EXERCISE INSTRUCTIONS: Scan the records for "screenshot". Report each line that includes it.

INFORMATION:
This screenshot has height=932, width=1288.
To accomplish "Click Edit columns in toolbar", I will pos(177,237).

...

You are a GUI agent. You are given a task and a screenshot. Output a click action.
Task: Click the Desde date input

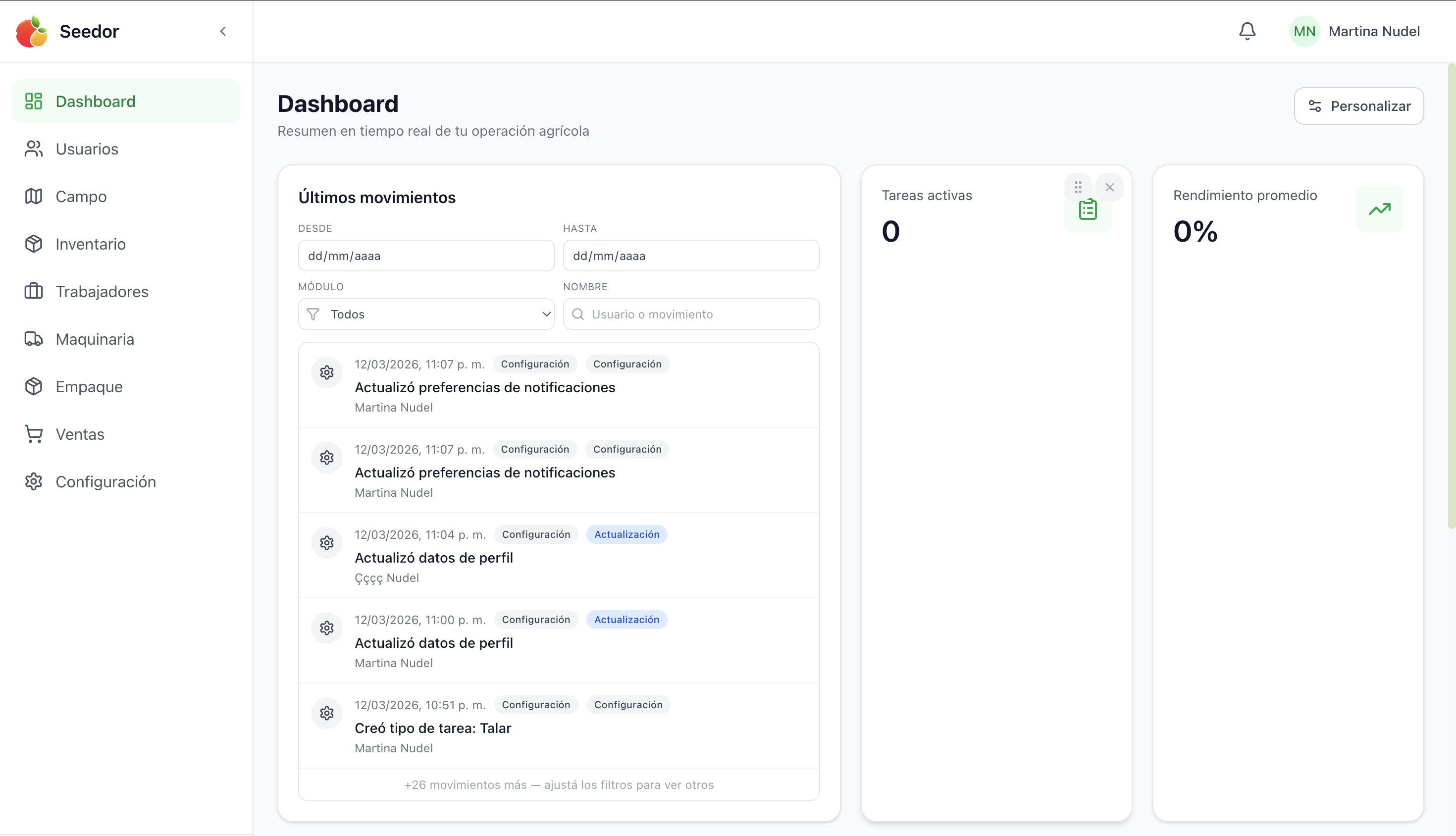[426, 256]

RESULT OF THIS TASK:
This screenshot has height=932, width=1288.
You are a GUI agent. You are given a task and a screenshot. Output a click action.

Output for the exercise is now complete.